◆ Work item:
Copy every line of the records that includes the word "computer".

◆ Provided information:
--
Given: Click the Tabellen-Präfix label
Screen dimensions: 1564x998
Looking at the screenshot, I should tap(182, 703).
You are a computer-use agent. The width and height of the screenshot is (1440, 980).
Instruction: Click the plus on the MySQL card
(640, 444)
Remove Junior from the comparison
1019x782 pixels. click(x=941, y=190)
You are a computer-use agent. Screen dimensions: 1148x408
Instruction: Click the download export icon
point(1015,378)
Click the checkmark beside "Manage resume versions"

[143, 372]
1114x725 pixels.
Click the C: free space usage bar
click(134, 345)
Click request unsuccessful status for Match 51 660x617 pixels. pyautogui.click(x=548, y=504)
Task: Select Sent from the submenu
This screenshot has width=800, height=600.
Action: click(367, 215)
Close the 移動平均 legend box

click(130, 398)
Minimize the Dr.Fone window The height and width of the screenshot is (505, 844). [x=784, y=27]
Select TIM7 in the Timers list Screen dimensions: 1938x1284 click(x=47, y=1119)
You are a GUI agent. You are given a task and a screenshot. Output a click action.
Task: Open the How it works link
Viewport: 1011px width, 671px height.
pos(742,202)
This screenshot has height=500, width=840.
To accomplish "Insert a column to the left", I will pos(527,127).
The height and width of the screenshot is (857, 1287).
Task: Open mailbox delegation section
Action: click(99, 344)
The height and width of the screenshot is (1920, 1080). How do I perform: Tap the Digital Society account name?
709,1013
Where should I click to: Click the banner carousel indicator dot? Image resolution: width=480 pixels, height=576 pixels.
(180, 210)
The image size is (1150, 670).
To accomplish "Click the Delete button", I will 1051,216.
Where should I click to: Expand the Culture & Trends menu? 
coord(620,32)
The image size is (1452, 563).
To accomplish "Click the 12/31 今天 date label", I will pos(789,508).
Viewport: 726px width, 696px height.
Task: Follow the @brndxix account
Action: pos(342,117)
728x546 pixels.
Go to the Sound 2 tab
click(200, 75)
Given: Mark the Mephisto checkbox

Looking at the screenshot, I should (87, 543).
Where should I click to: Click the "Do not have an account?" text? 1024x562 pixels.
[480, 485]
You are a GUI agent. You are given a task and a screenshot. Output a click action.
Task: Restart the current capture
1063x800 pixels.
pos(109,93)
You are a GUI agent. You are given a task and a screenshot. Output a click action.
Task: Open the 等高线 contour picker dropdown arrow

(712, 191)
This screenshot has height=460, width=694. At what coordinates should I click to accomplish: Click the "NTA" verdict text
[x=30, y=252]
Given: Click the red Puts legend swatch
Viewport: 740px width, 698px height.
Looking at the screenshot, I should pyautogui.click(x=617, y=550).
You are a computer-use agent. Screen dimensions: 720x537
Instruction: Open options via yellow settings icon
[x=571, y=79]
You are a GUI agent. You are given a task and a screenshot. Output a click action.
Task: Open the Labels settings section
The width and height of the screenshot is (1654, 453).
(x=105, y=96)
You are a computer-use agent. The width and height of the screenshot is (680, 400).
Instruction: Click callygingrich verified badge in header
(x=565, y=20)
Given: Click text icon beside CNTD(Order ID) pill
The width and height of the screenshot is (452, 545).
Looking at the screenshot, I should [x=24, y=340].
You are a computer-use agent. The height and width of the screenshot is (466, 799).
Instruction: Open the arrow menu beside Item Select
--
◆ Exercise result:
You are a computer-use agent. The width and height of the screenshot is (1440, 980).
You are a computer-use agent. Screen dimensions: 1148x408
You are a computer-use agent. Screen dimensions: 720x537
You are a computer-use agent. The width and height of the screenshot is (680, 400).
You are a computer-use agent. The height and width of the screenshot is (466, 799).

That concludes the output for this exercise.